The frontend is React with Tailwind CSS, deployed on Netlify. Clean drag-and-drop upload, material selection, and results display.

The entire system was built using Claude Code connected to Raindrop's MCP Server. I described the requirements, and the AI coding assistant scaffolded the architecture, configured endpoints, and deployed it live. My submission video includes footage of me drinking a milkshake while Claude Code pushes to production.


Challenges we ran into

Native library constraints: trimesh and gmsh require native dependencies (OpenGL, libGLU). These can't run in Cloudflare Workers. The solution was the Vultr + Cloudflare Tunnel architecture — Raindrop as the platform layer, Vultr as the compute layer.

Docker dependency hell: Getting libGL, libGLU, libXcursor, and X11 dependencies working in a container took multiple iterations. Each missing library crashed with cryptic errors.

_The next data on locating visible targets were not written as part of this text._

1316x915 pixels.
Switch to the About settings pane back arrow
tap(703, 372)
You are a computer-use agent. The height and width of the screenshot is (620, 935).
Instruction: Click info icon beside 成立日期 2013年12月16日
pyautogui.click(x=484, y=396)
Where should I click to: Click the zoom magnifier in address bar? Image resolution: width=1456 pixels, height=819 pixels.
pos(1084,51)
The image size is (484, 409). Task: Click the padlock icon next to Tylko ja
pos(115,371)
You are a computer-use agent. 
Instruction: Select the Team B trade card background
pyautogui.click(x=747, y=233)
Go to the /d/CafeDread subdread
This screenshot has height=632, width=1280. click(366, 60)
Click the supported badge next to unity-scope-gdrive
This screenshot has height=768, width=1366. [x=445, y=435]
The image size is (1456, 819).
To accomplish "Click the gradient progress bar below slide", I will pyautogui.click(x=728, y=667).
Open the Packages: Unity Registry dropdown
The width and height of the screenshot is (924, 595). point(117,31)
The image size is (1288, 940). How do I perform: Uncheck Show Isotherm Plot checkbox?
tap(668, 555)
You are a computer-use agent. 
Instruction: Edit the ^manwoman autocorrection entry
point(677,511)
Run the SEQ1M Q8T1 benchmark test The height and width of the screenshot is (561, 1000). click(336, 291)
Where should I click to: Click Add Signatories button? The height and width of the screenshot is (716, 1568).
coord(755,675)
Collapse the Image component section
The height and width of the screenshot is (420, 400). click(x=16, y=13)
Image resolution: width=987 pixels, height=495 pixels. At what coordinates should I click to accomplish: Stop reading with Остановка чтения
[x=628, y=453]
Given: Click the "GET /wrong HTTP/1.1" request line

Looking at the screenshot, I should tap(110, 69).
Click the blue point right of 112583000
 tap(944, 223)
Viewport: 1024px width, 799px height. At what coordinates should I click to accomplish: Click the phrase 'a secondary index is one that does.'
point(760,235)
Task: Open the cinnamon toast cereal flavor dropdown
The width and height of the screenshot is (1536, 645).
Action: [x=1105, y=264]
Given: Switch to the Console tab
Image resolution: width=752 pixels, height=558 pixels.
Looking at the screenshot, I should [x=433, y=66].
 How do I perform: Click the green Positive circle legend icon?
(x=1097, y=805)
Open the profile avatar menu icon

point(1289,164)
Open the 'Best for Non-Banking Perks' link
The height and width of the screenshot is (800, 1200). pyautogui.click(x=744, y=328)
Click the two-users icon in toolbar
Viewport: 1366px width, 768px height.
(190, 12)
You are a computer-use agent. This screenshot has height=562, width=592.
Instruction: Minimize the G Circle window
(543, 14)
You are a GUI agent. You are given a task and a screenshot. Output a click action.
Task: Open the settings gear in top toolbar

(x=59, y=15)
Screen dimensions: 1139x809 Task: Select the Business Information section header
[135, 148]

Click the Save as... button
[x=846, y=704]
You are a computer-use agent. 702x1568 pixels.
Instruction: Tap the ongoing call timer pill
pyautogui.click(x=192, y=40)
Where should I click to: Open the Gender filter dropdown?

HTTPS requirement: Cloudflare Workers only make outbound requests to HTTPS endpoints. My Vultr server only had HTTP. Solution: Cloudflare Tunnel to expose the API over HTTPS without needing a domain or SSL certificate.

CAD file complexity: Shell models have zero volume. Solid manufacturing parts have real mass. The tool needed to handle both gracefully and produce meaningful results regardless.


Accomplishments that I'm proud of

It works end-to-end. Upload a CAD file, get a real quote. Not a mockup — a functioning product.

Real customer validation. A defense manufacturing contractor is piloting this tool. Their CTO sent me a feature request list. They said "this would help us a lot if implemented right now."

The architecture scales. Raindrop handles platform concerns, Vultr handles compute. Adding capacity means spinning up more containers.

Built by one person in one weekend. Claude Code + Raindrop MCP made this possible. What would've taken a team weeks took me days.

The milkshake deployment. Video of the entire backend being deployed while I sat there drinking a milkshake. That's the future of software development.


What I learned

Raindrop changes how software gets built. I'm a solo developer. No DevOps team. I described what I needed to Claude Code, and it built a production system — SmartBuckets, SmartSQL, API routing, deployment. The MCP integration isn't just faster, it's a fundamentally different way to build.

Hybrid architectures are powerful. Serverless is great until you need native libraries. Raindrop + Vultr gives you managed platform services AND real compute when you need it.

Start with a real problem. I didn't build a toy demo. I built something a real customer asked for. That focus kept every decision grounded.


What's next for Forge AI

Hole and channel detection — identify cylindrical features, measure diameter and depth, flag machining costs.

PDF specification extraction — parse 2D drawings for ASTM standards, tolerances, and material specs.

Metal surcharge tracking — connect to commodity prices and calculate surcharges when material costs change between quote and production.

Multi-tenant SaaS — let any manufacturer configure their own pricing formulas and start quoting.

The client I'm piloting with has already requested most of these features.